TLDR: Tongyi DeepResearch is an open-source agentic large language model designed for complex, long-horizon information-seeking research tasks. It uses an end-to-end training framework combining agentic mid-training and post-training, powered by a scalable, automated data synthesis pipeline and customized environments. Equipped with tools like Search and Google Scholar, it achieves state-of-the-art performance on various deep research benchmarks, including a “Heavy Mode” for enhanced accuracy. The project aims to democratize agentic intelligence and evolve towards general-purpose AI agents.
A new era of artificial intelligence research is dawning with the introduction of Tongyi DeepResearch, an innovative open-source agentic large language model. Developed by the Tongyi DeepResearch Team, this model is specifically engineered to tackle complex, long-duration information-seeking tasks, aiming to significantly enhance human intellectual productivity.
What is Tongyi DeepResearch?
Tongyi DeepResearch is an advanced AI agent designed to autonomously conduct multi-step reasoning and gather information from the internet for intricate research problems. Unlike many existing deep research systems that remain proprietary, Tongyi DeepResearch is open-source, making its framework and solutions accessible to the wider AI community. It boasts 30.5 billion total parameters, with a highly efficient activation of only 3.3 billion parameters per token.
How Does It Learn?
The model’s development is rooted in a unique, end-to-end training framework that combines “agentic mid-training” and “agentic post-training.” This approach allows the model to gradually develop from basic interaction skills to advanced autonomous research behaviors. Agentic mid-training provides the model with foundational agentic knowledge, bridging the gap between general pre-training and specialized agentic tasks. Agentic post-training further refines its capabilities through reinforcement learning, where the model interacts with environments and learns from reward signals based on the correctness of its answers.

- **Extracted records**:
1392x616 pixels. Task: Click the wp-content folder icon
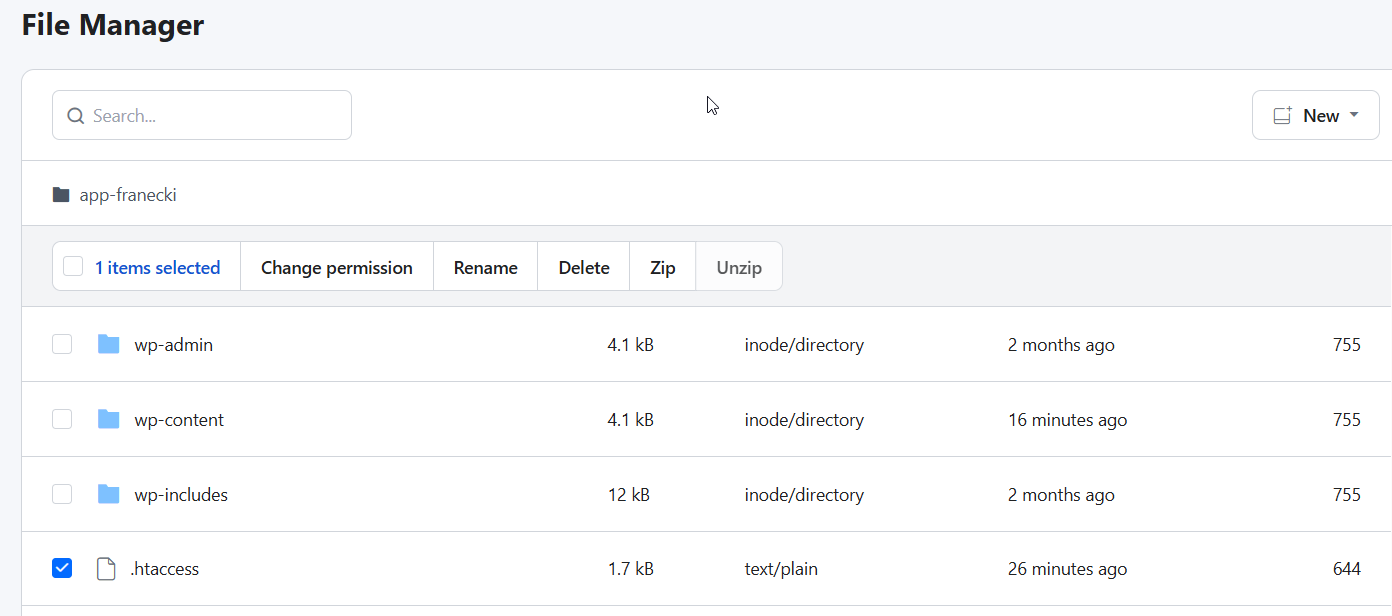108,420
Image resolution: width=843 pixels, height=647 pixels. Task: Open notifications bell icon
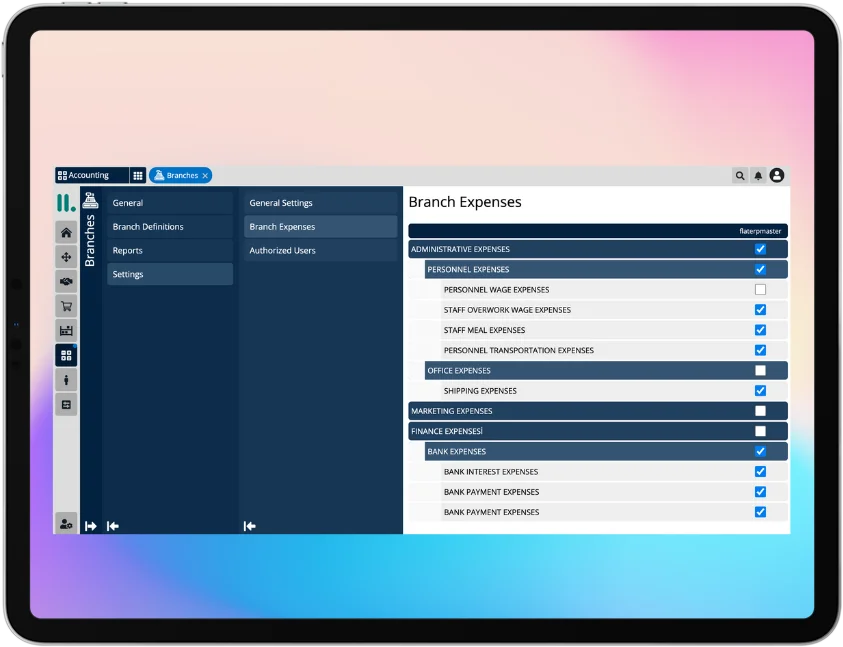(758, 176)
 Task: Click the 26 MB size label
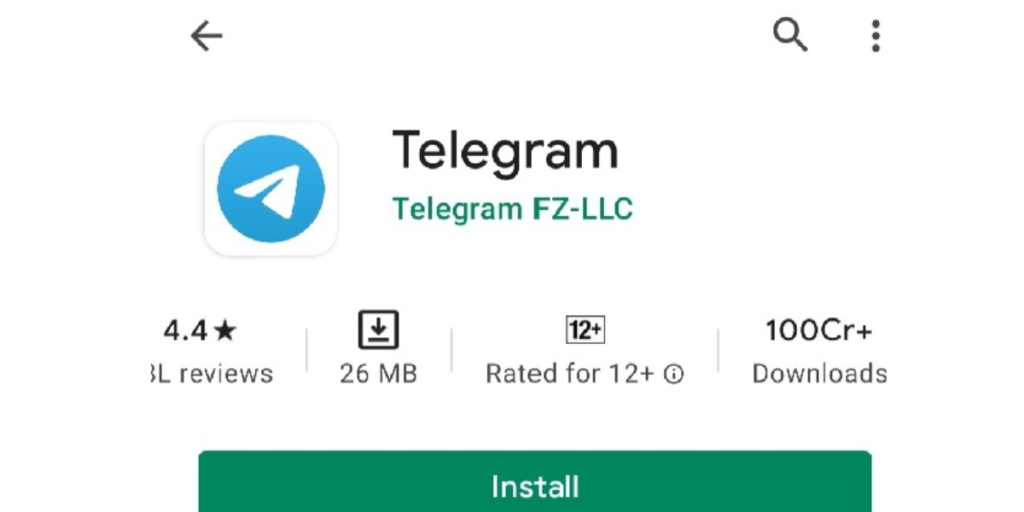[x=379, y=374]
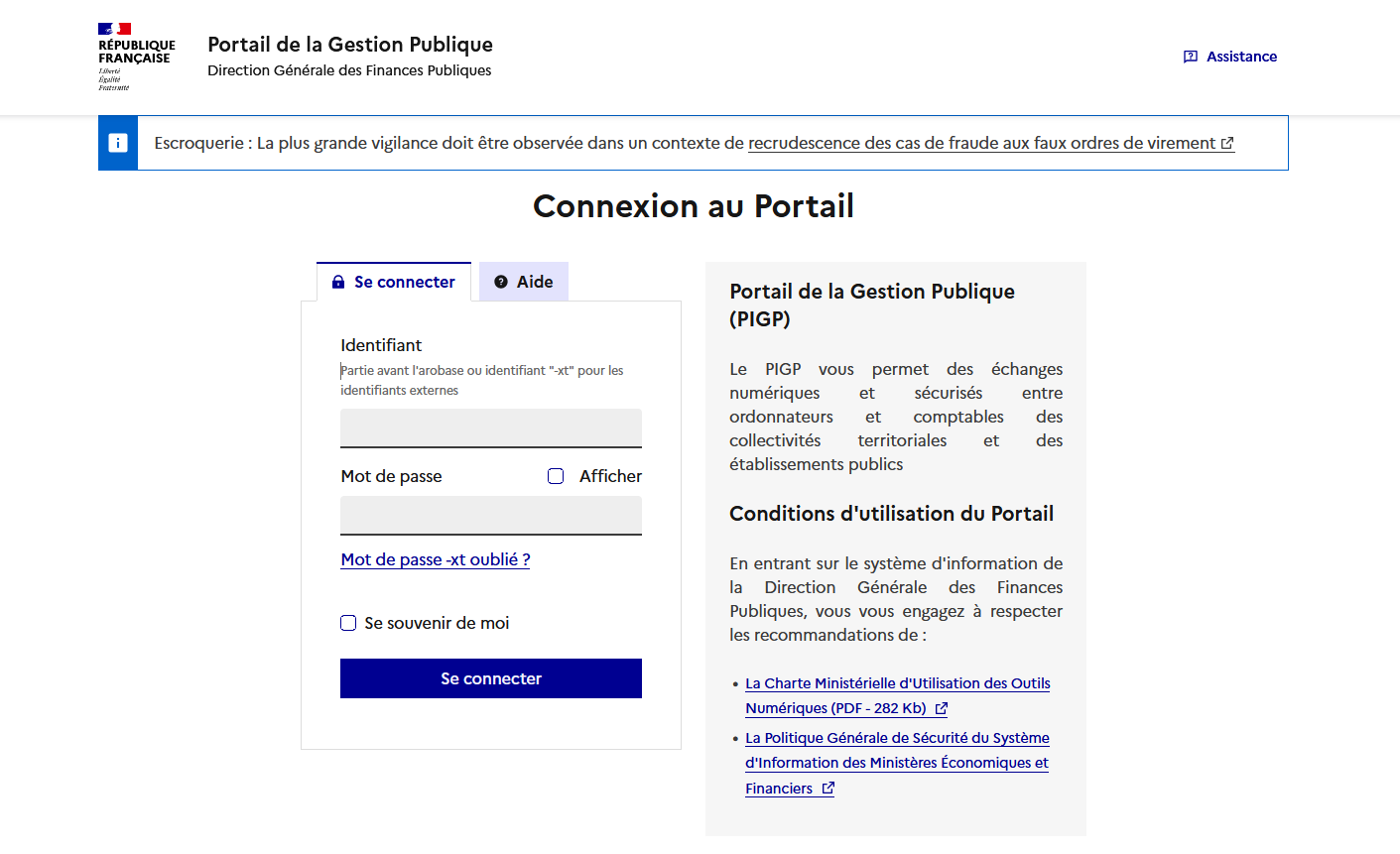Screen dimensions: 1400x854
Task: Open La Politique Générale de Sécurité link
Action: (897, 738)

- **Task description**:
From the text on Tongyi DeepResearch, write out the portion between "How Does It" and "of its answers.", inclusive, with no changes.

- **Answer in full**:
How Does It Learn?
The model’s development is rooted in a unique, end-to-end training framework that combines “agentic mid-training” and “agentic post-training.” This approach allows the model to gradually develop from basic interaction skills to advanced autonomous research behaviors. Agentic mid-training provides the model with foundational agentic knowledge, bridging the gap between general pre-training and specialized agentic tasks. Agentic post-training further refines its capabilities through reinforcement learning, where the model interacts with environments and learns from reward signals based on the correctness of its answers.